Entrevista
«Siempre quise escribir el evangelio de Magdalena»
Radicada desde hace once años en España —donde alguna vez fue enlistada entre los cien latinos más influyentes de ese país—, María Fernanda Ampuero (Guayaquil, 1976) tiene presencia en Ecuador: no solo viaja de vuelta cada cierto tiempo, sino que publica columnas con regularidad en varios medios del país, incluyendo este suplemento, además de sus textos en medios latinoamericanos como Anfibia y Gatopardo. Sobre ella se ha formado la imagen de la periodista que fue a los talleres en los que se esculpió el polémico busto de León Febres-Cordero; o la que le siguió los pasos a Delfín Quishpe, y así. Pero, aunque sabemos que existe, poco se habla de su faceta como narradora de ficción.
Es un tema que le emociona. El año pasado, a los reconocimientos que ha obtenido por sus crónicas, empezaron a sumarse los literarios. Había ganado el primer lugar en el Premio Hijos de Mary Shelley, por su cuento ‘Quién dicen los hombres que soy yo’, en el que había la consigna de crear a un monstruo (así como la autora que inspira el nombre del concurso inventó al monstruo del Doctor Frankenstein). Y ella escogió la historia de María Magdalena y Jesucristo para hablar de los monstruos que se pueden crear por amor. Hace poco, recibió otro premio, Cosecha Eñe, por su cuento ‘Nam’.
‘Nam’ es uno de esos títulos que, aunque contienen una parte central de la narrativa, están ahí para hacernos caer en cuenta, de vez en cuando, que aún no hemos descubierto por qué la historia se llama así. A la autora le gusta eso: mantener el suspense, dejar cosas abiertas y cerrarlas en las últimas líneas, donde, por supuesto, la esperada revelación final será brutal.
No es un cuento sobre el napalm o la guerra de Vietnam, es un paseo por esa etapa al borde de la explosión que es la pubertad, un cruce constante entre los límites que separan a la infancia de la adultez. Para ser coherente, en ‘Nam’, la voz está a medio camino entre el alegre narrador de un cuento de niños y de otro que aún está descubriendo cosas, pero que es mucho menos inocente. Tiene sentido: durante todo el cuento le seguimos la pista a una adolescente que empieza a explorar su sexualidad, pero que al mismo tiempo, es incapaz de aguantarse las ganas de ir al baño.
La protagonista se debate con sus esfínteres un rato después de participar de una pequeña fiesta privada en la que tres jóvenes se tocan y se besan. Y la voz narrativa normaliza ese cambio constante, se siente muy real —talvez demasiado—.

● Instrucciones:
A. Resume en forma de lista el párrafo de la entrevista que comienza con «Es un tema que le emociona», conservando sus datos principales.
B. Reproduce textualmente el fragmento de la entrevista que va desde «No es un cuento» hasta «real —talvez demasiado—.».
Apóyate exclusivamente en la entrevista.

● Datos en bruto:

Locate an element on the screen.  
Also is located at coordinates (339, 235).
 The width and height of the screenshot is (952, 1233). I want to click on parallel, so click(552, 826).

● Respuestas:
A.
- El año pasado, a los reconocimientos que había recibido por sus crónicas empezaron a sumarse los literarios.
- Ganó el primer lugar en el Premio Hijos de Mary Shelley con su cuento ‘Quién dicen los hombres que soy yo’.
- La consigna del concurso era crear un monstruo, y ella escogió la historia de María Magdalena y Jesucristo para hablar de los monstruos que se pueden crear por amor.
- Hace poco recibió el premio Cosecha Eñe por su cuento ‘Nam’.

B.
No es un cuento sobre el napalm o la guerra de Vietnam, es un paseo por esa etapa al borde de la explosión que es la pubertad, un cruce constante entre los límites que separan a la infancia de la adultez. Para ser coherente, en ‘Nam’, la voz está a medio camino entre el alegre narrador de un cuento de niños y de otro que aún está descubriendo cosas, pero que es mucho menos inocente. Tiene sentido: durante todo el cuento le seguimos la pista a una adolescente que empieza a explorar su sexualidad, pero que al mismo tiempo, es incapaz de aguantarse las ganas de ir al baño.
La protagonista se debate con sus esfínteres un rato después de participar de una pequeña fiesta privada en la que tres jóvenes se tocan y se besan. Y la voz narrativa normaliza ese cambio constante, se siente muy real —talvez demasiado—.